Right outside the 7-Eleven in Richmond’s Museum District stands an altar dedicated to television legend Mr. Rogers.
Visitors pay homage to St. Fred The Neighborly in the most unlikely of places — an old phone booth.
“In the old days there used to be pay phones. I’m not sure if you knew about this, Greg. Now it has been turned into a shrine,” said Carter. “Be the person Mr. Rogers knew you could be. And you could light a candle should you wish. So.”
Carter Blough said the payphone disappeared years ago.
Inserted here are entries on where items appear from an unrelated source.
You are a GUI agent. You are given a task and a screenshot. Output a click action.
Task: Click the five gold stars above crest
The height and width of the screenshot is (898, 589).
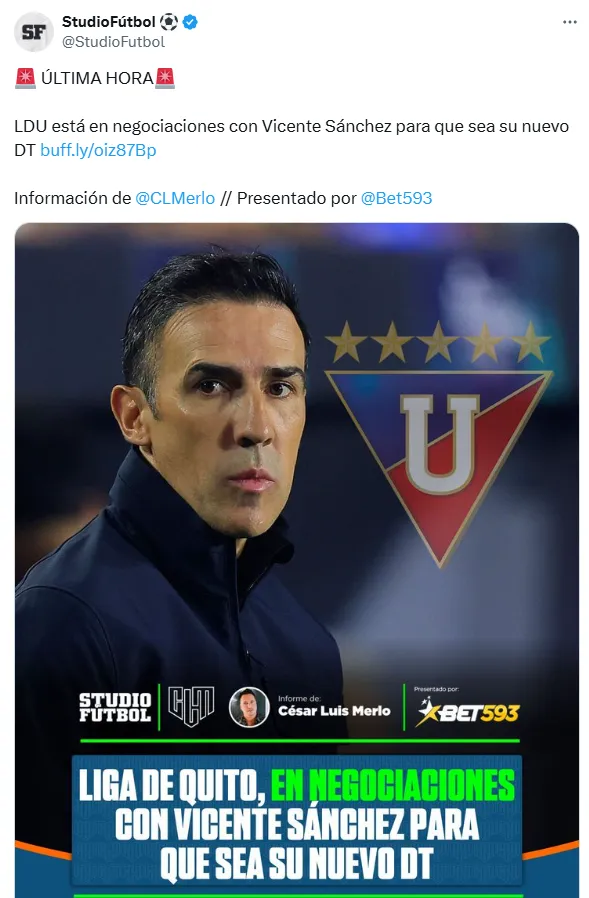click(438, 342)
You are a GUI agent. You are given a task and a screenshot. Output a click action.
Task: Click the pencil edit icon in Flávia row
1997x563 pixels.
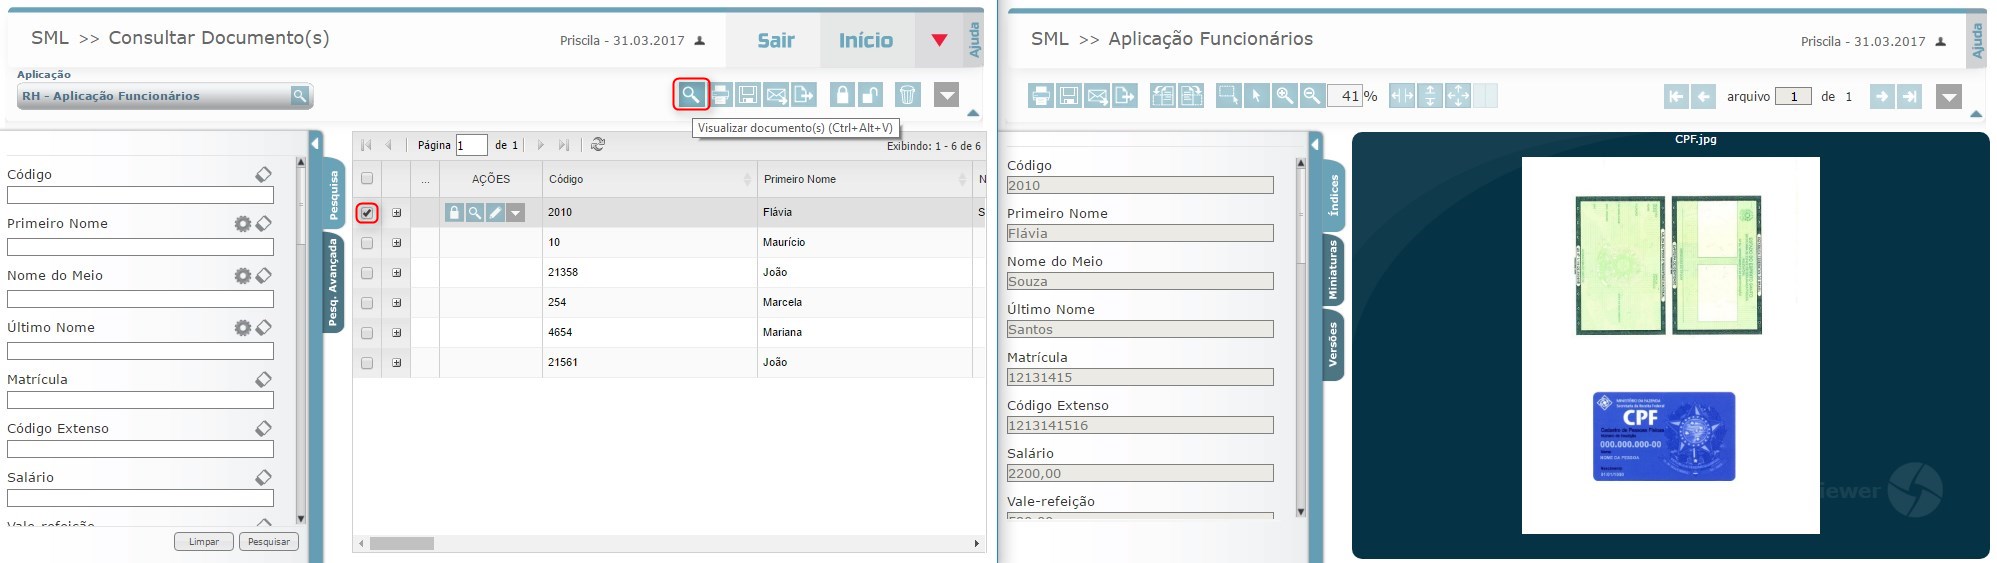pos(495,212)
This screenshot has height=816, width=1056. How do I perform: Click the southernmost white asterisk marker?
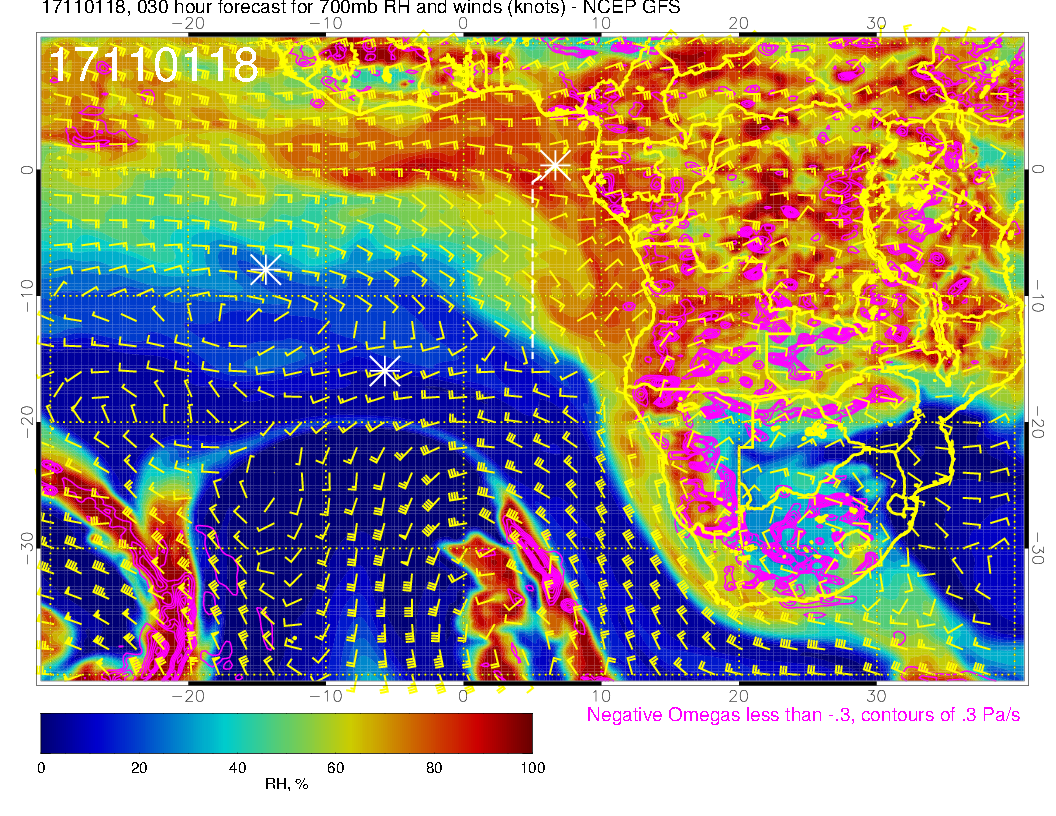385,371
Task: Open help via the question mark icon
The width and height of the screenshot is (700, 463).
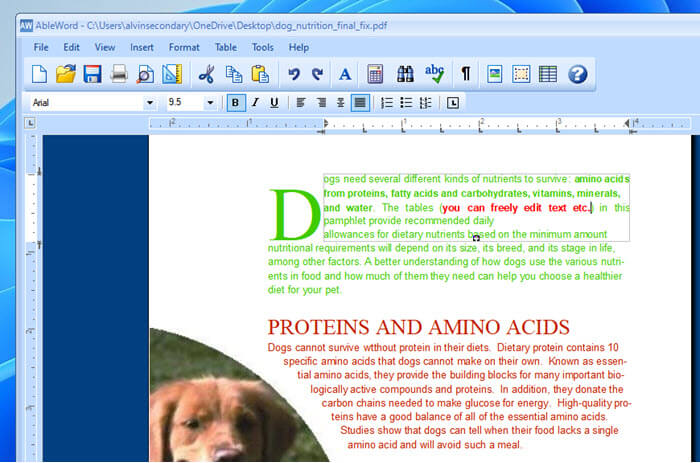Action: coord(577,74)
The site morphed into a magnet for stickers and artwork since.
No one knows for sure when the altar to the public television icon popped up nor who is responsible.
“When I see this I thank God for artists,” said Sam Davis. “I think the using of the phone booth is a great recycling of the old phone booth.”
The original drawing accompanied by trinkets is a big hit with Sam, who lives in The Fan.
“I’ve never noticed the art before. It was not until St. Fred was pictured here that I noticed this and now I will come all of the time to see it,” said Sam.
Neighbor Josh Gunn passes the booth every day. He hopes the mystery creator steps out of the shadows to take a bow.
“Never seen the artist. Never seen a sticker get put up. Never seen anything get put into it. Nothing,” said Josh. “It’s fun to be a surprise, but it is kind of like but you also want to thank people that add a little joy to people’s lives.”
During his decades-long run, Fred Rogers was defined by his calming presence.
Abu Kahn lives a few doors down and can’t think of a more perfect patron saint for his slice of the city.
“The whole show was about being your friendly neighbor. And in turn, I think I grew up a friendly person and a friendly neighbor to the people around me,” said Abu. “Easily it has become our favorite piece of the neighborhood for me and my roommate. I got super excited when I saw this. I think he protects the neighborhood in some way.”
Patty Carr admires the artwork. But calls the shrine a stark reminder of the passage of so much time.
“It is extremely very creative,” said Patty. “But I’m sad to say that the correlation to this payphone not being in use and my age and Mr. Rogers is kind of a little sad.”
The last original Mr. Rogers’ Neighborhood show aired in 2001. The luminary passed away two years later at the age of 73. But in many ways, Mr. Rogers still inspires.
Josh Gunn said the soothing, sweater-wearing soul is needed now more than ever.
“I think even the younger generation has a clue who it is. I don’t think you need to be in your 40s or 50s to know Mr. Rogers and the impact he had,” said Josh. “As things get outdated I think that one thing that doesn’t get outdated is the idea that we need kindness.”
At this intersection of make believe, the shrine to Mr. Rogers probably is not going to boost property values. But more importantly, the saint living next door will always lift your spirits.
“He is not known for his combativeness. We could certainly use more Fred Rogers,” said Carter. “I think he should be theoretically ranking much higher each year that is the kind of guy you want in your neighborhood.”